|The cooking class at Koreana’s gorgeous Applecross home was a resounding success. The ladies ‘had a lot to say’, but I kept them in check. 🙂
Here’s what we cooked:
The Global Vegetarian
Creamy Gujarati Yogurt Soup (Karhi)
Canadian Orange-infused Pecan and Wild Rice Pilaf
Fresh Panir Cheese crusted in Egyptian Spice and Nut Dip (Dukkah)
Succulent Mixed Vegetable Balls in Herbed Tomato Sauce (Kofta)
Dubai-style Salad of Fresh Date, Toasted Turkish Bread, Herbs & Feta
Smoky Lebanese Eggplant Dip (Babagannouj)
Epiphany Doughnuts in Lemon-scented Rosewater & Orange-Blossom Syrup
Here’s Karen, Connie and Jules degorging the eggplants.

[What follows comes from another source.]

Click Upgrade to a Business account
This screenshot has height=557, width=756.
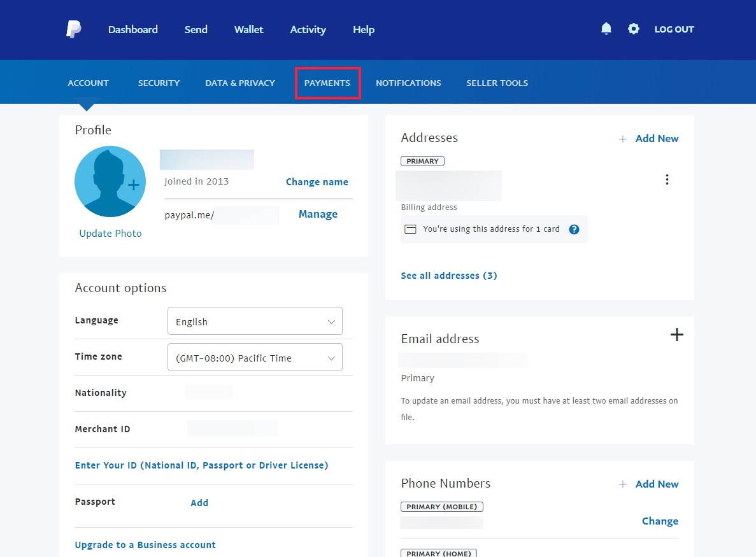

We roasted them over an open flame (the eggplants, not the ladies) until they were redolent with smokey flavours, then peeled and chopped the flesh, folded it with tahina and fresh lemon juice. Mmmm – Babagannouj!
Everyone had a ball. Here’s a close-up of the great Dubai-style salad.
It was scented with lemon zest and chock-full of lovely things – mixed garden greens (including purple radiccio from my garden), three types of mint, toasted almonds, feta cheese, grilled Iraqi breads, sliced crispy fennel bulb and fresh dates. The food was sensational, the company ‘ebullient’.